Parametric imaging brings doctors somewhat closer to their medical ideal of being able to measure functional aspects non-invasively and in real time. Haemodynamics (i.e. blood flow) is one of the physiological functions that can be quantified with the parametric imaging method. “The analysis of images using the PIViewer® software works as follows: First, the concentration of contrast agent in the blood is derived from the signal intensity of the MR images. Then the software calculates the blood flow parameters - blood flow, relative blood volume and median flow-through-time through the tissue, for example - from the concentration of contrast agent in the tissue and in an efferent artery,” Klör said.
The parameter imaging method is particularly suitable for the development of new therapeutics, medical devices and diagnostic methods. “Clinical data, including the imaging data, that achieve what they set out to achieve, highlight the potential of new therapies and point the way towards further targeted development,” Zinggrebe said. “The crux with newer drug substances used for treating cancer is that they have an excellent effect in some patient subgroups, but hardly any in others.
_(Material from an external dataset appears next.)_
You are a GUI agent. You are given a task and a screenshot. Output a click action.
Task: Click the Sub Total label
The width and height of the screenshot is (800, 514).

This is mainly due to the drugs’ specific mechanism of action. Functional imaging provides information on whether a specific treatment scheme is effective or not at a relatively early stage. “This helps save valuable time, especially in cases where one drug proves ineffective and needs to be replaced by a different one,” Klör added. For example, a relatively new class of substances, known as angiogenesis inhibitors, does not directly kill the tumour cells. These drugs prevent the growth of new blood vessels, which tumours need in order to grow larger. Klör explains that functional imaging has the potential to detect the success or failure of cancer therapies involving angiogenesis inhibitors much earlier in the treatment process than slice images, which simply provide information about changes in tumour size. In fact, many hospitals, especially larger ones, are already using the innovative parameter imaging method for the differential diagnosis of CNS diseases, in the fields of oncology and rheumatology. “However, the application of such methods is not yet routine,” Zinggrebe added.
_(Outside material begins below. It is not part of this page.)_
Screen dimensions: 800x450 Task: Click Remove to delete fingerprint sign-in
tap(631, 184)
One of the great challenges in MRI perfusion imaging is the inconsistency in the acquisition of data and the complexity of existing post-processing methods. There is therefore great need for standardisation. syneed imaging has initiated a study aimed at standardising perfusion imaging using CNS diseases as the example. This study pools the results from other studies in which MRI data of patients with acute stroke, brain tumours and Alzheimer’s were collected. According to Isabel Klör, there is an increasing trend towards more effective MRI devices. “More and more study centres have access to high-field (7 Tesla) MRI devices; a growing number of clinical trials involve PET investigations, including the use of PET-MRI which is not yet very common,” Klör said. Magnetic particle imaging (MPI), another novel imaging modality used to perform measurements of local contrast agent concentrations, provides an unparalleled level of anatomical detail. Higher spatio-temporal resolution is a prerequisite for developing functional methods with an increasing level of differentiation. Moreover, the diagnostic meaningfulness of the new methods needs to be compared and validated before the methods can be applied. “However, cost pressures within the health system limit the broad application of cutting-edge imaging methods,” added Zinggrebe.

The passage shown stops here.